PaceXL 2

Summary of options and features

This document is also available in html format. Please contact the publishers.

Publishing details

PaceXL Add-in for Statistics, Version 2

ISBN: 0-958-6201-1-3

© 2003

Authors: Robin G. Boyle and Hugh B. Sarjeant

Published by:

Cicada Bay Pty Ltd

PO Box 343

Hampton Vic

Australia 3188

Phone/Fax 61-3-9521 0319

Email:

www.pacexl.com

TOPICS COVERED IN THIS DOCUMENT:

Key features of PaceXL

Charts and Graphs

Ungrouped Data

Tabulations and Histograms

Grouped Data

Probability Distributions

Intervals and Tests

Analysis of Variance

Regression and Correlation

Time Series Analysis

Index Numbers

Quality Control Charts


KEY FEATURES OF PACEXL

PaceXL is a statistics and charts add-in for Microsoft Excel, designed for introductory and intermediate courses.

PaceXL as an Add-in

·  PaceXL operates inside Excel using its own added-in menu and toolbars.

·  The full capabilities of Excel are retained.

·  Excel is used for the input of data, and for the output for calculations, graphs and reports.

·  PaceXL. works 'inside' Excel to streamline statistical analysis.

·  It provides an extended range of statistical and graphical options.

·  Several Excel workbooks using PaceXL can be open at once.

·  Several distinct data sets can be stored on the one worksheet.

·  In theory, over 200 variables and over 15,000 observations are permitted in a data set.

Menu, toolbar and dialogs

·  PaceXL has its own menu item in the main Excel menu.

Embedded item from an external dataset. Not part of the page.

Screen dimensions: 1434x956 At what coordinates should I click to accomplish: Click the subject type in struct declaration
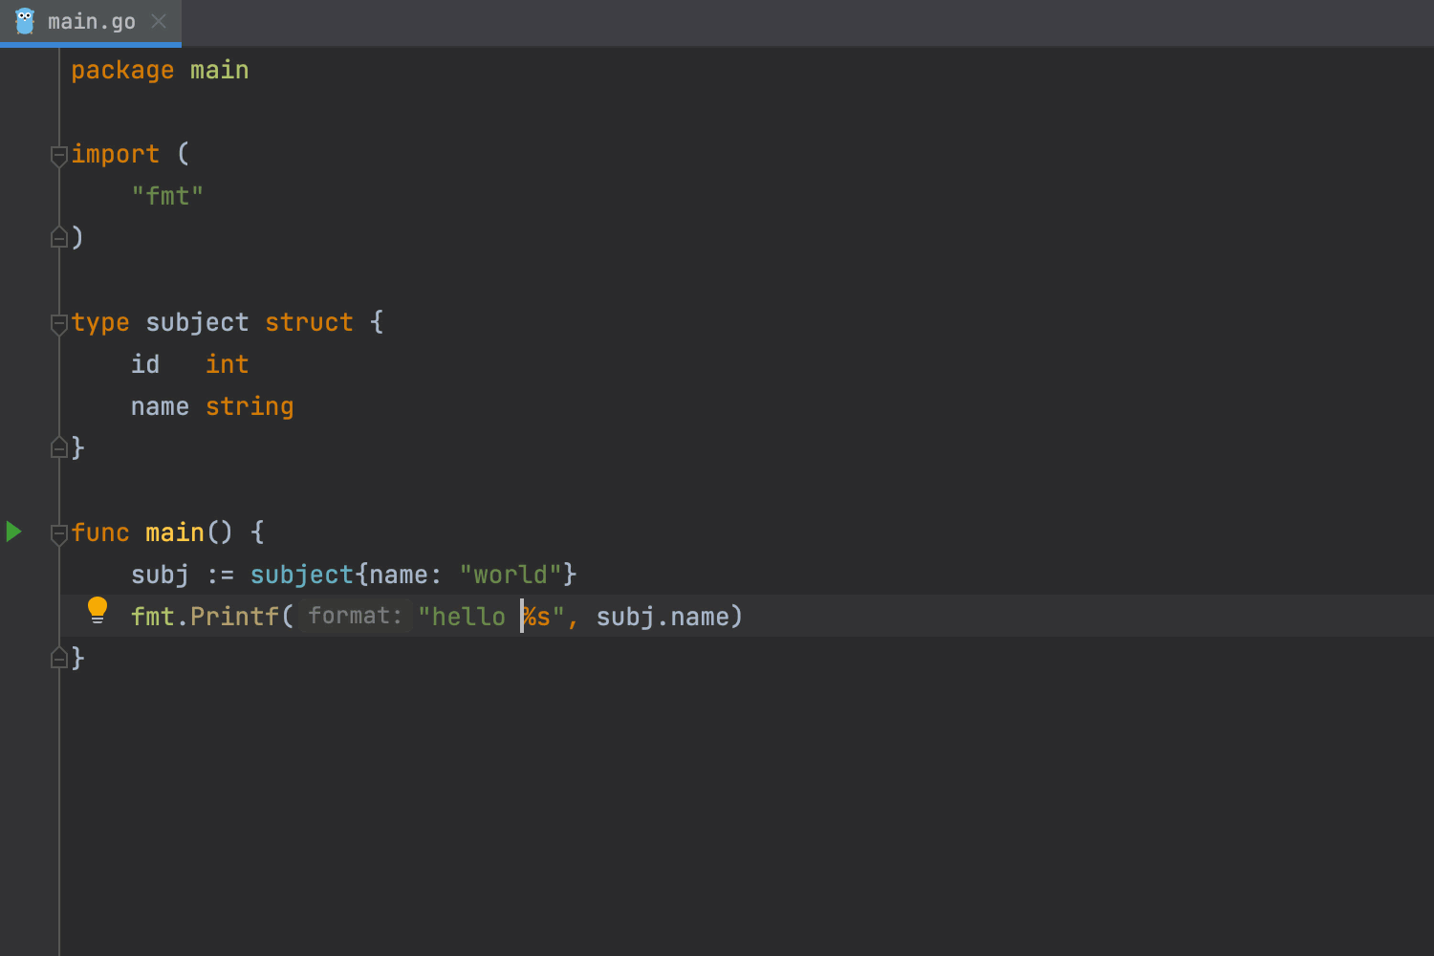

·  Special PaceXL toolbars are used for general options and for charts.

·  PaceXL options are activated by selecting from the PaceXL menu or toolbars.

·  Each selection opens its own dialog window, from which calculations and charts can be generated.

Data Area and data types

·  PaceXL works by selecting a data matrix (called a Data Area) before calling up any option.

·  Column headers/labels in the Data Area are used as variable names for easy selection.

·  The user can switch between different options using the same variables and data set.

·  Variables in the Data Area itself can be numerical (age, height, weight, etc) or categorical (gender, country of residence, etc).

·  PaceXL identifies each of the two types.

·  PaceXL will attempt to allow for missing values automatically: a blank cell is taken to be a missing value.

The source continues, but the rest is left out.